Collected data entries:
============================================================

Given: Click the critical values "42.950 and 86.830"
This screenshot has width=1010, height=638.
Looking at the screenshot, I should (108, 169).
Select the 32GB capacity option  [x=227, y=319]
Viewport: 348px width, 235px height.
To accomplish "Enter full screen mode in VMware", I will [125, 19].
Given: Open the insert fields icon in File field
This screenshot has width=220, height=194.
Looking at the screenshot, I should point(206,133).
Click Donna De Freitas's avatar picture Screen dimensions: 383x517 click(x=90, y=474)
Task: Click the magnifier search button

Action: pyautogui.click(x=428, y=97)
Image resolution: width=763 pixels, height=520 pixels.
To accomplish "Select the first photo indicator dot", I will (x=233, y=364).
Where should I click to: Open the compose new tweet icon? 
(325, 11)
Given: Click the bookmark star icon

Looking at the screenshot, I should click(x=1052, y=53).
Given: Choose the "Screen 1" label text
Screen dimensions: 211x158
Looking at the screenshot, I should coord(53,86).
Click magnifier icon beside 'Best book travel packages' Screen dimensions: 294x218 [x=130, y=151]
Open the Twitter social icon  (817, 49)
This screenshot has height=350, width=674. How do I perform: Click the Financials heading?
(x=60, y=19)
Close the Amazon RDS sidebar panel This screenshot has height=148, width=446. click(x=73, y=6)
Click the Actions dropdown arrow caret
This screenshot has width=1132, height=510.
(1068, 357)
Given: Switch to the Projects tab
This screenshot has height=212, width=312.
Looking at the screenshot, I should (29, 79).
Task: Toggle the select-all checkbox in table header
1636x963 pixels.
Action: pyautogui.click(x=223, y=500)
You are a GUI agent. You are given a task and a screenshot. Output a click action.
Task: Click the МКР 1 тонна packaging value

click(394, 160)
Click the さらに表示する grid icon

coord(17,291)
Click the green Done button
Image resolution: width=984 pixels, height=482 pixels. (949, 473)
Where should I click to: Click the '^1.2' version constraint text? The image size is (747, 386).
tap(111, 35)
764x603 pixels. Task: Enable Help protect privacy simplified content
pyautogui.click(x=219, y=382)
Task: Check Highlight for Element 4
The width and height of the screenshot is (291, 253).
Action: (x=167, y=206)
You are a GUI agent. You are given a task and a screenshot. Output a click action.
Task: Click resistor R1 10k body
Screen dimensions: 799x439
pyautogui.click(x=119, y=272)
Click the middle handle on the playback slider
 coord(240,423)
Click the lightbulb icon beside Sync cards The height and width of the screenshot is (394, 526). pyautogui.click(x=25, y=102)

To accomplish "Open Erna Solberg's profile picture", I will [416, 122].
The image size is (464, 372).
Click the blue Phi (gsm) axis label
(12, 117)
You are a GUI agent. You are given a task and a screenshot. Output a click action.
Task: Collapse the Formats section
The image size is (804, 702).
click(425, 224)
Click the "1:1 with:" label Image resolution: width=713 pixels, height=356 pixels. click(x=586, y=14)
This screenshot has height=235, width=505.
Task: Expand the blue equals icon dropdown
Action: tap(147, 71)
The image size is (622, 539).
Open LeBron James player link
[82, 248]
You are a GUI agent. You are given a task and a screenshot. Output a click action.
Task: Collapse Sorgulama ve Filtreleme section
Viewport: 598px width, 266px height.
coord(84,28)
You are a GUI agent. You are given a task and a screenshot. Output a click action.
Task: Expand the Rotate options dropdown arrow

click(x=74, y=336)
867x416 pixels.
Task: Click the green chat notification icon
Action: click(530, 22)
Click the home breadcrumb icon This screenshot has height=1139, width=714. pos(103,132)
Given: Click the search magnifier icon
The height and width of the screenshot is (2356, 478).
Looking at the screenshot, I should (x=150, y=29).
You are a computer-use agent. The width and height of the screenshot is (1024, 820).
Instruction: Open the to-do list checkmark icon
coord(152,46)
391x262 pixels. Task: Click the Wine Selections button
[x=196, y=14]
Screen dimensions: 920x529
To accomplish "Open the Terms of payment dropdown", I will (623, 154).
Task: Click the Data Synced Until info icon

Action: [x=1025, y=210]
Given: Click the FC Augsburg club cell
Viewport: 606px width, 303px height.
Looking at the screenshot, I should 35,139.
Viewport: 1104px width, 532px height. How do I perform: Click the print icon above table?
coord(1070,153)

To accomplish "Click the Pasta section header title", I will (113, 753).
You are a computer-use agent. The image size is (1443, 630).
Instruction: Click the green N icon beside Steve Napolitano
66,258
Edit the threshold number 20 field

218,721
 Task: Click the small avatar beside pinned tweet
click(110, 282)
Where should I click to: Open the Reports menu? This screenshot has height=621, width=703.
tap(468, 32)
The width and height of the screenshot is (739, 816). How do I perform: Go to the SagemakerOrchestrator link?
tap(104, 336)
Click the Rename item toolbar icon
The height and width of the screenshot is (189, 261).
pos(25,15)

============================================================

Keeping every line exactly as it is, copy all the records.

Given: Click the critical values "42.950 and 86.830"
This screenshot has width=1010, height=638.
Looking at the screenshot, I should (108, 169).
Select the 32GB capacity option  [x=227, y=319]
Viewport: 348px width, 235px height.
To accomplish "Enter full screen mode in VMware", I will [125, 19].
Given: Open the insert fields icon in File field
This screenshot has width=220, height=194.
Looking at the screenshot, I should point(206,133).
Click Donna De Freitas's avatar picture Screen dimensions: 383x517 click(x=90, y=474)
Task: Click the magnifier search button

Action: pyautogui.click(x=428, y=97)
Image resolution: width=763 pixels, height=520 pixels.
To accomplish "Select the first photo indicator dot", I will (x=233, y=364).
Where should I click to: Open the compose new tweet icon? 
(325, 11)
Given: Click the bookmark star icon

Looking at the screenshot, I should click(x=1052, y=53).
Given: Choose the "Screen 1" label text
Screen dimensions: 211x158
Looking at the screenshot, I should coord(53,86).
Click magnifier icon beside 'Best book travel packages' Screen dimensions: 294x218 [x=130, y=151]
Open the Twitter social icon  (817, 49)
This screenshot has height=350, width=674. How do I perform: Click the Financials heading?
(x=60, y=19)
Close the Amazon RDS sidebar panel This screenshot has height=148, width=446. click(x=73, y=6)
Click the Actions dropdown arrow caret
This screenshot has width=1132, height=510.
(1068, 357)
Given: Switch to the Projects tab
This screenshot has height=212, width=312.
Looking at the screenshot, I should (29, 79).
Task: Toggle the select-all checkbox in table header
1636x963 pixels.
Action: pyautogui.click(x=223, y=500)
You are a GUI agent. You are given a task and a screenshot. Output a click action.
Task: Click the МКР 1 тонна packaging value

click(394, 160)
Click the さらに表示する grid icon

coord(17,291)
Click the green Done button
Image resolution: width=984 pixels, height=482 pixels. (949, 473)
Where should I click to: Click the '^1.2' version constraint text? The image size is (747, 386).
tap(111, 35)
764x603 pixels. Task: Enable Help protect privacy simplified content
pyautogui.click(x=219, y=382)
Task: Check Highlight for Element 4
The width and height of the screenshot is (291, 253).
Action: (x=167, y=206)
You are a GUI agent. You are given a task and a screenshot. Output a click action.
Task: Click resistor R1 10k body
Screen dimensions: 799x439
pyautogui.click(x=119, y=272)
Click the middle handle on the playback slider
 coord(240,423)
Click the lightbulb icon beside Sync cards The height and width of the screenshot is (394, 526). pyautogui.click(x=25, y=102)

To accomplish "Open Erna Solberg's profile picture", I will [416, 122].
The image size is (464, 372).
Click the blue Phi (gsm) axis label
(12, 117)
You are a GUI agent. You are given a task and a screenshot. Output a click action.
Task: Collapse the Formats section
The image size is (804, 702).
click(425, 224)
Click the "1:1 with:" label Image resolution: width=713 pixels, height=356 pixels. click(x=586, y=14)
This screenshot has height=235, width=505.
Task: Expand the blue equals icon dropdown
Action: tap(147, 71)
The image size is (622, 539).
Open LeBron James player link
[82, 248]
You are a GUI agent. You are given a task and a screenshot. Output a click action.
Task: Collapse Sorgulama ve Filtreleme section
Viewport: 598px width, 266px height.
coord(84,28)
You are a GUI agent. You are given a task and a screenshot. Output a click action.
Task: Expand the Rotate options dropdown arrow

click(x=74, y=336)
867x416 pixels.
Task: Click the green chat notification icon
Action: click(530, 22)
Click the home breadcrumb icon This screenshot has height=1139, width=714. pos(103,132)
Given: Click the search magnifier icon
The height and width of the screenshot is (2356, 478).
Looking at the screenshot, I should (x=150, y=29).
You are a computer-use agent. The width and height of the screenshot is (1024, 820).
Instruction: Open the to-do list checkmark icon
coord(152,46)
391x262 pixels. Task: Click the Wine Selections button
[x=196, y=14]
Screen dimensions: 920x529
To accomplish "Open the Terms of payment dropdown", I will (623, 154).
Task: Click the Data Synced Until info icon

Action: [x=1025, y=210]
Given: Click the FC Augsburg club cell
Viewport: 606px width, 303px height.
Looking at the screenshot, I should 35,139.
Viewport: 1104px width, 532px height. How do I perform: Click the print icon above table?
coord(1070,153)

To accomplish "Click the Pasta section header title", I will (113, 753).
You are a computer-use agent. The image size is (1443, 630).
Instruction: Click the green N icon beside Steve Napolitano
66,258
Edit the threshold number 20 field

218,721
 Task: Click the small avatar beside pinned tweet
click(110, 282)
Where should I click to: Open the Reports menu? This screenshot has height=621, width=703.
tap(468, 32)
The width and height of the screenshot is (739, 816). How do I perform: Go to the SagemakerOrchestrator link?
tap(104, 336)
Click the Rename item toolbar icon
The height and width of the screenshot is (189, 261).
pos(25,15)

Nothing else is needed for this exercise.